Welcome to Sunday Matinee, where we highlight classic car reviews or other longer videos I find on YouTube. Kick back and enjoy this blast from the past.
One of the most common and overwrought criticisms of NASCAR from people who don't really know the sport is that it's all full of rednecks who are from the South and they're all driving stupid American cars with pushrod V8s and that must mean something.
With drivers like Juan Pablo Montoya and Danica Patrick regularly doing well and millions being spent every year, however, it's a little bit different from the old tropes.
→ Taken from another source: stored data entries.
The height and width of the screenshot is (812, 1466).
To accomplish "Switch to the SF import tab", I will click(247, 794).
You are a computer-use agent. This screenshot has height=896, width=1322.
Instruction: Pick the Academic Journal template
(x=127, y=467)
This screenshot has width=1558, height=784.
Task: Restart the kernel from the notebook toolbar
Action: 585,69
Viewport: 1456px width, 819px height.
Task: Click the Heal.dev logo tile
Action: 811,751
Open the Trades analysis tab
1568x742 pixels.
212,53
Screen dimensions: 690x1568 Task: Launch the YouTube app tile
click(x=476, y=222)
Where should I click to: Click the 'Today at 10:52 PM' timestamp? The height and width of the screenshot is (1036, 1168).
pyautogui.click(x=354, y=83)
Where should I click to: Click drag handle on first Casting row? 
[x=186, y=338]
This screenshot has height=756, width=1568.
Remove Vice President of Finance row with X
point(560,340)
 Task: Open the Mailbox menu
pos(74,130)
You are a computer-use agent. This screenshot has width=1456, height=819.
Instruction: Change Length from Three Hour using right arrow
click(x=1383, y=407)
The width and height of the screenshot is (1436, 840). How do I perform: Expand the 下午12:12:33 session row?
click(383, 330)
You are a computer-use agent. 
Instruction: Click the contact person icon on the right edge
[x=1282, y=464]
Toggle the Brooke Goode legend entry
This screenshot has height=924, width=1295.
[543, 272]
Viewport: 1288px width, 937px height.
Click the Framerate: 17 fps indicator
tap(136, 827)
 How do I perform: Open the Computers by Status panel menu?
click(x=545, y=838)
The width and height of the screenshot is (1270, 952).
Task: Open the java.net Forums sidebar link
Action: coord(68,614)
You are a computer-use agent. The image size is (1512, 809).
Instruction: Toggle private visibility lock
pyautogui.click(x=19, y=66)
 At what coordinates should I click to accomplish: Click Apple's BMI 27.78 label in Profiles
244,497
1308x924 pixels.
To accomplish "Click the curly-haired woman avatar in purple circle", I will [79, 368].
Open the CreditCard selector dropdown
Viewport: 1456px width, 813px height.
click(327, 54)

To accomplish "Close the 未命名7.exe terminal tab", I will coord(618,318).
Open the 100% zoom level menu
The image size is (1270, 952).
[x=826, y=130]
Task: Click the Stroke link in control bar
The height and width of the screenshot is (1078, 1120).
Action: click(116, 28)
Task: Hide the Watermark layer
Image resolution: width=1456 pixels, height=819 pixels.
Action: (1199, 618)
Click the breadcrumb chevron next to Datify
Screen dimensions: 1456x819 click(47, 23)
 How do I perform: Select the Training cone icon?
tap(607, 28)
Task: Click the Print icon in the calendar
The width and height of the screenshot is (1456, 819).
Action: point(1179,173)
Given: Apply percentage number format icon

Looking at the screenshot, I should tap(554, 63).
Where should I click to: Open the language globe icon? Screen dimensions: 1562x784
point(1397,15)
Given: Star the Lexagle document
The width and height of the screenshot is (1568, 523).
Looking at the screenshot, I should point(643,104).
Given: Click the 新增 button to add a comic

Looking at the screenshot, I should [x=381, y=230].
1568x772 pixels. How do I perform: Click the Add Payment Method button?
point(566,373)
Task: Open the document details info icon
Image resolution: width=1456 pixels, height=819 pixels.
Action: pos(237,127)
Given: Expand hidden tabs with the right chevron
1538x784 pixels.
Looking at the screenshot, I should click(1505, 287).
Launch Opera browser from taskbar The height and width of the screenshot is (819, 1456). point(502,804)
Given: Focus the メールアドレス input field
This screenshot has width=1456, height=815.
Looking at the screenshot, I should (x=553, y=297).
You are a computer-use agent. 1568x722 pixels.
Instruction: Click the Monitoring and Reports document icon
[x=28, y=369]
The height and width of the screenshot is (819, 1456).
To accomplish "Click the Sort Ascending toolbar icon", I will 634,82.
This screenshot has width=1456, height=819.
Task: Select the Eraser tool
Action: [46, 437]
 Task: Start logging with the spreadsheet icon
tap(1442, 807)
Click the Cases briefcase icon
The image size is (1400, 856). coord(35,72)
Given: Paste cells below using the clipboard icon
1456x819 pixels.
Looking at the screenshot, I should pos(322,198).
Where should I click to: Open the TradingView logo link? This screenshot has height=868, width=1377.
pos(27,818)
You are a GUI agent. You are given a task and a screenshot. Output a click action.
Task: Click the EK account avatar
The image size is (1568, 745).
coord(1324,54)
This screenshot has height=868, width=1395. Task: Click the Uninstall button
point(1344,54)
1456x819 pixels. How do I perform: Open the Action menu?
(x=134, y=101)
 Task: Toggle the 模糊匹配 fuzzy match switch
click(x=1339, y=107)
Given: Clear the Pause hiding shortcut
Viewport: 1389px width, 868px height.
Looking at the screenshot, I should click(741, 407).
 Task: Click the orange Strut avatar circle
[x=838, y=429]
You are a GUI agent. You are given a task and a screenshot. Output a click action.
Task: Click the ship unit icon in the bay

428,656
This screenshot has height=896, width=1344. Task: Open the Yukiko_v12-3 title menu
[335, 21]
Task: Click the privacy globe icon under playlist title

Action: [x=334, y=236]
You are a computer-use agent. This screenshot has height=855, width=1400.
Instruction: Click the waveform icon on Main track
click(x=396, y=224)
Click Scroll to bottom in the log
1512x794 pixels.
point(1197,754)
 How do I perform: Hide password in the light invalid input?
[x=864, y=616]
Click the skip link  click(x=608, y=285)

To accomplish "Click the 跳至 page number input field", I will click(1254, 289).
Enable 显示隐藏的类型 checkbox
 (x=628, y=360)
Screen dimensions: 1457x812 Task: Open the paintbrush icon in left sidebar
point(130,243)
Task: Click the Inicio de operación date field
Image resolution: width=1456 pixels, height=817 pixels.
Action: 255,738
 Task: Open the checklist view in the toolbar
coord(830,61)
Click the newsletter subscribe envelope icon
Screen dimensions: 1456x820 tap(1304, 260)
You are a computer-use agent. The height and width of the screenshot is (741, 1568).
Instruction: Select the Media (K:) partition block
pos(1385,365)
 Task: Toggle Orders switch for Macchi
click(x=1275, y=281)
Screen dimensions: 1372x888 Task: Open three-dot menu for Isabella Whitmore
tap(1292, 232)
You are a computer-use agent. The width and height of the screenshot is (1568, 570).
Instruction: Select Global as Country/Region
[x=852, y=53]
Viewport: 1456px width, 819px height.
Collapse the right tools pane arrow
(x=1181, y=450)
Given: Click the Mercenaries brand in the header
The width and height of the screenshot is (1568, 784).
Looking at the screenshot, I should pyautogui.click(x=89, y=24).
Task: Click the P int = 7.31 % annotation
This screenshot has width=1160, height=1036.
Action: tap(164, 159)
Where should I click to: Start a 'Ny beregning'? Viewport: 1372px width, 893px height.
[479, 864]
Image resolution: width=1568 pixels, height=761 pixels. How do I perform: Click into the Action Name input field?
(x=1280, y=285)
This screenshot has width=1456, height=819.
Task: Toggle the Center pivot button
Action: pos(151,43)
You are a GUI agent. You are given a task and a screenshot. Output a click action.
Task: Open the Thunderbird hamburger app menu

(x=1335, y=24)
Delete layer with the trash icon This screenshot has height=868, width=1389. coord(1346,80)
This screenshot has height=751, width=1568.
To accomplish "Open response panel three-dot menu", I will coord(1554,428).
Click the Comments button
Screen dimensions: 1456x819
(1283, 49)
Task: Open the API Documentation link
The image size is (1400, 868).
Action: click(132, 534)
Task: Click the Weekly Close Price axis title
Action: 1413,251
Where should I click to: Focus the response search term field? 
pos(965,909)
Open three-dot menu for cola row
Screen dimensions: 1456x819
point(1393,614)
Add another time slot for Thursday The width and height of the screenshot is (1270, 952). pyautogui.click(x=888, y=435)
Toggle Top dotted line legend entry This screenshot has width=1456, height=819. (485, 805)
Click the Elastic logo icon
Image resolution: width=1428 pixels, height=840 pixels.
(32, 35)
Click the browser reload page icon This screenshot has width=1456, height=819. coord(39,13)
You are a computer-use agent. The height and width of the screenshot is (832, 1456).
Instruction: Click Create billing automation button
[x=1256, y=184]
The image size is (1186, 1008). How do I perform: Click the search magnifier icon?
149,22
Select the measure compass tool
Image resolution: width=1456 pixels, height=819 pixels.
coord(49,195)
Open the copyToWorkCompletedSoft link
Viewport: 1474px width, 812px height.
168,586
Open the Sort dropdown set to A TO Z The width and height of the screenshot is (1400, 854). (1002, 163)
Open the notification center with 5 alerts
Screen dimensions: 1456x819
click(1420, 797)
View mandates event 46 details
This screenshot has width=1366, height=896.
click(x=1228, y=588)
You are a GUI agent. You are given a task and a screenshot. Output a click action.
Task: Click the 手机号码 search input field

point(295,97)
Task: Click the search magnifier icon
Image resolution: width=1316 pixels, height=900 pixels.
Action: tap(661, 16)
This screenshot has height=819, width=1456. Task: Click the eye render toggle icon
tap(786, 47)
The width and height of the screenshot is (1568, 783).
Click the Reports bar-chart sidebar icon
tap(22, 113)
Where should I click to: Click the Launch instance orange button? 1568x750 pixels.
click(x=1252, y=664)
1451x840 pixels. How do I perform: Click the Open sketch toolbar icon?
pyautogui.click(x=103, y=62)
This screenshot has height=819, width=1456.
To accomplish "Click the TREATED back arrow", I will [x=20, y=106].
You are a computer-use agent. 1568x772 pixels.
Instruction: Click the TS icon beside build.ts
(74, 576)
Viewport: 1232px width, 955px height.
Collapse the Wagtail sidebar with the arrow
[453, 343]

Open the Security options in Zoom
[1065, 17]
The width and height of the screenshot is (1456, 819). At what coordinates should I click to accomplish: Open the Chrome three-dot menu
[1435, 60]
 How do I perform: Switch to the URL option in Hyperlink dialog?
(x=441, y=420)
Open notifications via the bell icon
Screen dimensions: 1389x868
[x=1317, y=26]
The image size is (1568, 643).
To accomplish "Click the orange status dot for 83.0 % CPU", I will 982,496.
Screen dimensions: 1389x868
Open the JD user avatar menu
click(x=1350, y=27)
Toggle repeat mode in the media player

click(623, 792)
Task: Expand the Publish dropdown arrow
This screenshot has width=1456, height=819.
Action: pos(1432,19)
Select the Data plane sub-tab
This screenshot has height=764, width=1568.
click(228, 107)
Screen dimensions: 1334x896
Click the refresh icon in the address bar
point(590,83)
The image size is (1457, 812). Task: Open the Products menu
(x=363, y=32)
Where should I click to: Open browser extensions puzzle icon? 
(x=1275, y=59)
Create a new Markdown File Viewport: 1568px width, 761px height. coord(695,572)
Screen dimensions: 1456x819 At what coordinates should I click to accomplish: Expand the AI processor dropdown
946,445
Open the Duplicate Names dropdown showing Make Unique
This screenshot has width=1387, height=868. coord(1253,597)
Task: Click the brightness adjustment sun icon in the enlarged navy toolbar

Where the old tropes weren't wrong, however was the 1950s.
At first you might think that the overlaid bluegrass music (of which I am a fan), or the dirt track, or the old pre-war Fords would make this seem like a NASCAR stereotype. You, my friend, would be wrong. The best and most stereotype-y part about this race are the drivers, and more specifically, the driver's names. Here's a sampling:
- Fuzzy Clifton
- Shorty York
- Pee Wee Jones
- Slim Rominger
- Perk Brown
- Spider Stultz
- Toots Jenkins
- Whitey Norman
- Burley Myers
- Peanut Brown
And, of course, Chicken Boggs. Yeah, a guy was actually called "Chicken."
Now normally I'd see all those aliases and think that this was some sort of Mafia gathering, and everyone was some sort of "made man." Considering the fact that most of these guys were probably bootleggers, though, you wouldn't be far off.